Where:
Red Room Cafe 939
939 Boylston Street
Boston, MA 02115
Admission:
$18
Categories:
Music
For folk singer Willi Carlisle, singing is healing. And by singing together, he believes we can begin to reckon with the inevitability of human suffering and grow in love. On his latest album, Critterland, Carlisle invites audiences to join him: "If we allow ourselves to sing together, there's a release of sadness, maybe even a communal one. And so for me personally, singing, like the literal act of thinking through suffering, is really freeing," he says.
Rooted in the eclectic and collective world of his live shows, Carlisle's third album, Critterland takes up where his sophomore album, Peculiar, Missouri left off, transforming Peculiar's big tent into a Critterland menagerie and letting loose the weirdos he gathered together. The album is a wild romp through the backwaters of his mind and America, lingering in the odd corners of human nature to visit obscure oddballs, dark secrets, and complicated truths about the beauty and pain of life and love.
Produced by the GRAMMY Award-nominated Darrell Scott and to be released Jan. 26, 2024 by Signature Sounds, Critterland considers where we come from and where we are going. On the album, he takes on human suffering through stories about forbidden love, loss, generational trauma, addiction, and suicide, believing that by processing the traits and trauma we inherit, he can reach a deeper understanding of what it means to succeed and to exist.
"In many ways, the suffering that has gotten us here is going to control us. Our superstition and our prejudice is going to control us," Carlisle says. "But in another way, we're physiologically set up to be instantaneously expressive of all of those feelings. And what comes out in moments of collectivity, is not just singing, but what I'd hope is a national reckoning with these various different kinds of suffering."

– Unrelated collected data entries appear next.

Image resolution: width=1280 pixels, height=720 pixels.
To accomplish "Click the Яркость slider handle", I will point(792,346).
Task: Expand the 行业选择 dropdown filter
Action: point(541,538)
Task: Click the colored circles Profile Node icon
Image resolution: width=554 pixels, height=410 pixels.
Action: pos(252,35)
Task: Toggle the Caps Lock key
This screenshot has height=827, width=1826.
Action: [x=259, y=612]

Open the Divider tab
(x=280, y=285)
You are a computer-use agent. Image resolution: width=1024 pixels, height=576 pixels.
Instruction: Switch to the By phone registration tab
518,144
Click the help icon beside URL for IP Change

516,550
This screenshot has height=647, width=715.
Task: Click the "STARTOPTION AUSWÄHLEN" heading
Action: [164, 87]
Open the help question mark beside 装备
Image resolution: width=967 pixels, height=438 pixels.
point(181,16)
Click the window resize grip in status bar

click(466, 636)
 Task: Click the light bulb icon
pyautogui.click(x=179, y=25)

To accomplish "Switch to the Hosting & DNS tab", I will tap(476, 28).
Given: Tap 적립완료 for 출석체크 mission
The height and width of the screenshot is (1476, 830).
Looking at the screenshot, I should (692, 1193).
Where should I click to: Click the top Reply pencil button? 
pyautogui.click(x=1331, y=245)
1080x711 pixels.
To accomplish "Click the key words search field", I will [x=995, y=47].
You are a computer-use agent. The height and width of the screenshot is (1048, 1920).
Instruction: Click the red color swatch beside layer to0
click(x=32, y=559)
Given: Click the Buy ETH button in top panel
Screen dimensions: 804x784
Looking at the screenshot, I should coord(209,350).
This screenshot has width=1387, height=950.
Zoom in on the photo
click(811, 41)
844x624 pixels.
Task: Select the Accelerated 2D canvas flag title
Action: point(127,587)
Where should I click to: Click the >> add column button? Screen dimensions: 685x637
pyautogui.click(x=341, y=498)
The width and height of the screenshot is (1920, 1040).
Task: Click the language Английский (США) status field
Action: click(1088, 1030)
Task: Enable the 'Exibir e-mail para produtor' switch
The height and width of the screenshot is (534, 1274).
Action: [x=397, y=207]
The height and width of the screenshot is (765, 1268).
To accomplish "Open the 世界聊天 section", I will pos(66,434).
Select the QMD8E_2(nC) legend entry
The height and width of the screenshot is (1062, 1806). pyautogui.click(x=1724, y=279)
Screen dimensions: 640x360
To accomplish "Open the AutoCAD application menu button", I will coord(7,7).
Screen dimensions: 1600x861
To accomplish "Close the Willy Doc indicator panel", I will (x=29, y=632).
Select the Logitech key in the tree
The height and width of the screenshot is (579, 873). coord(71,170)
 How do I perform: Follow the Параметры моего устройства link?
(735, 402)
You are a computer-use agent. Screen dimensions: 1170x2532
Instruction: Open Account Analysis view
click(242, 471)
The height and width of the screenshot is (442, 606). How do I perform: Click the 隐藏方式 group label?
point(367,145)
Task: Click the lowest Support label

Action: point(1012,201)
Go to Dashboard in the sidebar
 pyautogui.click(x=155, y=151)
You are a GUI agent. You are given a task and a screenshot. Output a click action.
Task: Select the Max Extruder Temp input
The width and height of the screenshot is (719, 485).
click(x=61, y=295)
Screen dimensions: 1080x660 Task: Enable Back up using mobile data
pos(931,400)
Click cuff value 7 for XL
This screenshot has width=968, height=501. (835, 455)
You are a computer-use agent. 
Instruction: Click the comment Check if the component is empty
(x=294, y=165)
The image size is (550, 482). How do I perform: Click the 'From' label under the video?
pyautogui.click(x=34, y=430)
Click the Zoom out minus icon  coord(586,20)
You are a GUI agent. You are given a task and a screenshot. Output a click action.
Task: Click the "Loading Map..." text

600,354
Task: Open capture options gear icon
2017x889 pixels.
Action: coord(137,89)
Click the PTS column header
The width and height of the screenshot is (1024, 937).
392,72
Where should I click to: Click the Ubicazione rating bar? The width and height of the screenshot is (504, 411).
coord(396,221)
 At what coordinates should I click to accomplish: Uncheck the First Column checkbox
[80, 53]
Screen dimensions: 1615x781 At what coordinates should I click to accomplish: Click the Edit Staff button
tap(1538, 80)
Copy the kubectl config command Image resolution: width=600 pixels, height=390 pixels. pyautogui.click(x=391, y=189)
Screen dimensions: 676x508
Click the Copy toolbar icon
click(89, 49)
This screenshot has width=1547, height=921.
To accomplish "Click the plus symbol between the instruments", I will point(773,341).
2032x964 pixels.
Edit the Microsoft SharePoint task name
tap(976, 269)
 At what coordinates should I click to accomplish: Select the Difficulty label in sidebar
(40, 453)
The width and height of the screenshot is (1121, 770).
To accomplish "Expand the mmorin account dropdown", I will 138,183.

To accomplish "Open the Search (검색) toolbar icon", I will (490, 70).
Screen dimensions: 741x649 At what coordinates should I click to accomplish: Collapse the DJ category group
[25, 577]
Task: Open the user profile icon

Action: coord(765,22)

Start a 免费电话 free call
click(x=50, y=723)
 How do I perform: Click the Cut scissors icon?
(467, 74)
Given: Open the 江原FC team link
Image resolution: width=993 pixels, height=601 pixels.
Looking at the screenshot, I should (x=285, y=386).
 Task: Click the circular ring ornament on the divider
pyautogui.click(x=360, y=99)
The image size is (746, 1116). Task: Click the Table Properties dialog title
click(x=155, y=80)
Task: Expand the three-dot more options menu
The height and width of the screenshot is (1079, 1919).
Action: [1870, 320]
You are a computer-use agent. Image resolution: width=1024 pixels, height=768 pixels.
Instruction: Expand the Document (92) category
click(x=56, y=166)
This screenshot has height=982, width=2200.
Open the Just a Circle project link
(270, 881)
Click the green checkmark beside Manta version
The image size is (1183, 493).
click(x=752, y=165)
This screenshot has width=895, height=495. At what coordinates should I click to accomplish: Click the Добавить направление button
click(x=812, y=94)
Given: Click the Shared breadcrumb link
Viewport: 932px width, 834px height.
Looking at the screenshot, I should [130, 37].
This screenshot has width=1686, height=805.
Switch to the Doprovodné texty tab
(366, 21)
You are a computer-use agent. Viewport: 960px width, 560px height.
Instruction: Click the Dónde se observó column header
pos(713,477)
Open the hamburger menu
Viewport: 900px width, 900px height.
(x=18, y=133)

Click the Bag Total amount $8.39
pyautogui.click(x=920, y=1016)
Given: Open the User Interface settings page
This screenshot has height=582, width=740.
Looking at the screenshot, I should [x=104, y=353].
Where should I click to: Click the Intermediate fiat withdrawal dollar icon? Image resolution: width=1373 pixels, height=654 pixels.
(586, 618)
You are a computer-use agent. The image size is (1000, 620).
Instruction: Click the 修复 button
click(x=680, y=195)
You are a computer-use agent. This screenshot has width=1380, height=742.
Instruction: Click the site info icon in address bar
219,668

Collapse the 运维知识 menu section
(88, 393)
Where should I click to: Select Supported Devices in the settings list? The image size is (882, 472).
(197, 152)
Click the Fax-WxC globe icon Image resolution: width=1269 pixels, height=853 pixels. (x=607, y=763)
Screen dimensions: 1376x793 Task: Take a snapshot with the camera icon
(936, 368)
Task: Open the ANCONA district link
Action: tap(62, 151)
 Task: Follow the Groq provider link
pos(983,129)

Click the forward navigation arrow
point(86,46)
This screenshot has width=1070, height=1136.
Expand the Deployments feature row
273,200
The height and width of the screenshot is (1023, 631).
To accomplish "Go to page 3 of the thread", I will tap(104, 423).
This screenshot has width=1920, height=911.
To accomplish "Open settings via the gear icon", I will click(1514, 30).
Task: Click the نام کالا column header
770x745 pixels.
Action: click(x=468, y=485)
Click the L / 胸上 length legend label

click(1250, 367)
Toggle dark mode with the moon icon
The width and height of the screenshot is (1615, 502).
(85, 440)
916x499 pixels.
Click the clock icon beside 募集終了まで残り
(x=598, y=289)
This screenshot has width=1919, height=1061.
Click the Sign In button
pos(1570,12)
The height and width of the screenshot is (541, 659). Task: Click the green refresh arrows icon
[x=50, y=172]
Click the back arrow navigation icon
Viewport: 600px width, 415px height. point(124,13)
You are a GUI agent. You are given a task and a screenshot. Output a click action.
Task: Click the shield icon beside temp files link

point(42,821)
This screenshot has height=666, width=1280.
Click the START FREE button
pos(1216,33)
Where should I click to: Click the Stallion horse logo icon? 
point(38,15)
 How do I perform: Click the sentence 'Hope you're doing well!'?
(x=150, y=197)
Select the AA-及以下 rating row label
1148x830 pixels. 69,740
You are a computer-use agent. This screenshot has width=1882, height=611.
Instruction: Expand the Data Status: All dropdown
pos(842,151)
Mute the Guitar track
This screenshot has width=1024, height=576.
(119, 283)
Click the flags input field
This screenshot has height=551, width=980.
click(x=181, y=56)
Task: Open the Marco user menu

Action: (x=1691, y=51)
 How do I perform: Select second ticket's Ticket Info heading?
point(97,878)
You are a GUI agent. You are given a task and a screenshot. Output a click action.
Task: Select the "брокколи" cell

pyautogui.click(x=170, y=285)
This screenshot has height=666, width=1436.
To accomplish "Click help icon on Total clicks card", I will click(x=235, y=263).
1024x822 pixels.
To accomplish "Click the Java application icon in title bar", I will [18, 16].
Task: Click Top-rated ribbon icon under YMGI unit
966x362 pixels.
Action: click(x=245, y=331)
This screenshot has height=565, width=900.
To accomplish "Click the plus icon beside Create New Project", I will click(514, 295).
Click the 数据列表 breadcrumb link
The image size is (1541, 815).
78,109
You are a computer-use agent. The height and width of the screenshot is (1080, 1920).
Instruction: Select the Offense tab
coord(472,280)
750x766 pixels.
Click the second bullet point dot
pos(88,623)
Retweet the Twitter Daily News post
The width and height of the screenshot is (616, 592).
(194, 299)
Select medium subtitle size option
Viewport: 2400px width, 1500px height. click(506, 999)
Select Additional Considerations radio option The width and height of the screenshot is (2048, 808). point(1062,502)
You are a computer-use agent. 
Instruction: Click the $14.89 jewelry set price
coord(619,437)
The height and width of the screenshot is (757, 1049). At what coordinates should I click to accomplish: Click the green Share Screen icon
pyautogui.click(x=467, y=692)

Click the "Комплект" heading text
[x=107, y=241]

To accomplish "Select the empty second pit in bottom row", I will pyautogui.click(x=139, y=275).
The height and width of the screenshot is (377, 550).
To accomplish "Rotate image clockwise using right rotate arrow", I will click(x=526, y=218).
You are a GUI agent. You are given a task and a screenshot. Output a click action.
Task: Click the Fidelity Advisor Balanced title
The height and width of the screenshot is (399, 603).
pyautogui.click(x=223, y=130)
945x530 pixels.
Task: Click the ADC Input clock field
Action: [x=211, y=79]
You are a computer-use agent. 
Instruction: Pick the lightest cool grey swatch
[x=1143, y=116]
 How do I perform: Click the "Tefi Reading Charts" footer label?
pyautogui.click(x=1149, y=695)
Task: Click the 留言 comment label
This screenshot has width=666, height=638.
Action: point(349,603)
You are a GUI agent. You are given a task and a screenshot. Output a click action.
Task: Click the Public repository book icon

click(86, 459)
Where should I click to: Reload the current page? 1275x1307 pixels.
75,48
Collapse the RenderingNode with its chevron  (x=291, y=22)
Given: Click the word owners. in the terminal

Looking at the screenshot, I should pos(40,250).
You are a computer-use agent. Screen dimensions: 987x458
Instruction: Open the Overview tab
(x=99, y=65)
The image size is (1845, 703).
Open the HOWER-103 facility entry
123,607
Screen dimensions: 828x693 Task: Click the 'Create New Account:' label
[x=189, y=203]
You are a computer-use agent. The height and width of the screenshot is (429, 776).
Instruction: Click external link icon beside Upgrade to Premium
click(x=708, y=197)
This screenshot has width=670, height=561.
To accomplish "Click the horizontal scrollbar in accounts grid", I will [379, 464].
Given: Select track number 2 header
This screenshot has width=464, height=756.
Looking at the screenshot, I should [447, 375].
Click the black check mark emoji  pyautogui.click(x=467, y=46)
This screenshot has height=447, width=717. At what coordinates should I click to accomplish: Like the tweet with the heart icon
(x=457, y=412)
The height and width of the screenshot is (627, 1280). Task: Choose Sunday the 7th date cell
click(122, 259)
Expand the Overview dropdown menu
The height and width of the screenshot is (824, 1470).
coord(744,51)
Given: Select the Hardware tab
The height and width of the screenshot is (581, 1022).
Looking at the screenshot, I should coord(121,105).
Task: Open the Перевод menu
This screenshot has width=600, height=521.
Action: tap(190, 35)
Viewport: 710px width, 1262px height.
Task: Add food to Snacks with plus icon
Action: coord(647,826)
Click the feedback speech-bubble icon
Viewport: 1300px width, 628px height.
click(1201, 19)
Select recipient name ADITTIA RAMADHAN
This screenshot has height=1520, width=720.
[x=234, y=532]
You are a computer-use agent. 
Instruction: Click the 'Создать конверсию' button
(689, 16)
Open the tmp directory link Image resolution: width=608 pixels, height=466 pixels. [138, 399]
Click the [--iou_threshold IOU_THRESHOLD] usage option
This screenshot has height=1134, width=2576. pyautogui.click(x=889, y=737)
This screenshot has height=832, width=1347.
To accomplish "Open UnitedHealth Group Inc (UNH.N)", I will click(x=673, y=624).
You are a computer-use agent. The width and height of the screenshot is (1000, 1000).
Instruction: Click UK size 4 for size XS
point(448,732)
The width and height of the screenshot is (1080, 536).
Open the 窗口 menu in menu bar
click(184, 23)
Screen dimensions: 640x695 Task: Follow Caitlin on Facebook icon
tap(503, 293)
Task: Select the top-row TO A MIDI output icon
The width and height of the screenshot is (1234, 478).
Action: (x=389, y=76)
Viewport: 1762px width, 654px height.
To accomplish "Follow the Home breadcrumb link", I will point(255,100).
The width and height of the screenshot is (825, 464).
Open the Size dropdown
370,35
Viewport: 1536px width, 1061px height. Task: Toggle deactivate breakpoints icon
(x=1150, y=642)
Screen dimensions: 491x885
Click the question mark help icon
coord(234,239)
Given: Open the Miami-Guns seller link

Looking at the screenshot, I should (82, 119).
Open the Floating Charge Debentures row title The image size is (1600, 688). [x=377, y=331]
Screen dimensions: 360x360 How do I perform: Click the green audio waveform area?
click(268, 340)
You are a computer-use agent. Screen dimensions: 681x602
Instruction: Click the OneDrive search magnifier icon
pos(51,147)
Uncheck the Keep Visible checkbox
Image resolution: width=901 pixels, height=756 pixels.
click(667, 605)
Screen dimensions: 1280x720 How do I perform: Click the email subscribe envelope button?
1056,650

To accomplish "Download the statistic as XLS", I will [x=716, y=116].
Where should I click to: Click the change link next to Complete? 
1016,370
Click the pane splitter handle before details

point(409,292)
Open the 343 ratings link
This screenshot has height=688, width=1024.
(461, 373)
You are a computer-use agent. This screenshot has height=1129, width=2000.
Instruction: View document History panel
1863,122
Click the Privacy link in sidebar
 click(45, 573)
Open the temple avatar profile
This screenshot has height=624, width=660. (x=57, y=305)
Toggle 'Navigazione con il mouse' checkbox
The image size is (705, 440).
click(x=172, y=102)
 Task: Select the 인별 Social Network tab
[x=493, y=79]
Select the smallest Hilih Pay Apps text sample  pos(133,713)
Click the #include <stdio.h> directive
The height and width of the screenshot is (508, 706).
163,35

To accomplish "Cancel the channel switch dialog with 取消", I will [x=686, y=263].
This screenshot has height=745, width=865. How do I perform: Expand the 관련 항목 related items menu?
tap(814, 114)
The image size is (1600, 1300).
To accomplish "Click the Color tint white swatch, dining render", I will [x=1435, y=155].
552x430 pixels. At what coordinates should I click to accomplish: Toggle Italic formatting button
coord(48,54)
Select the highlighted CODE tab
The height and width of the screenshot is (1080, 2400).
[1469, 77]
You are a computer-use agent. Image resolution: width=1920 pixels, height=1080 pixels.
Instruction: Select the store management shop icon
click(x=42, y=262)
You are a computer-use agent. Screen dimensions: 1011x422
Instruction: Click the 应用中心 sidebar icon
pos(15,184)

Throughout Critterland runs Carlisle's unease with the tension between love and the reality of an often painful world. He's adamant that everyone should find and feel love, including queer love, love with no reproductive purpose, and love of ourselves; "I think at the heart of the record is the conflict between those two things, between doomed love and the possibility that that love creates," he says.
But for Carlisle, finding the possibilities that love creates is often tinged with profound sadness, and he describes Critterland as "more of a Sunday morning crier than a Saturday night banger." On "The Arrangements," he speaks as a son ruminating on the traits he's inherited from an imperfect father as he prepares for the man's funeral; in "Dry County Dust," he revels in the simple trappings of country life he loves intimately, like home-made jam and backyard chickens, all while considering the shackles of expectation; in "The Great Depression," a dust bowl ballad heavy with implications for our current era, Carlisle leans on the term's double meaning; with "I Want No Children," he unapologetically requests that his family name die with him; and in the album's final track, "The Money Grows on Trees," he crafts an outlaw tale into a seven-minute indictment of capitalism and greed.
Blues isn’t just twelve bars and a hard luck story. On his debut record, Hard Times and a Woman, guitarist and songwriter Justin Golden showcases the full breadth of the genre and its downstream influences, everything from country blues to Americana, soul, indie roots and beyond. Golden was raised on the Virginia coast and is steeped in the distinctive, fingerpicked Piedmont blues of the central part of the state.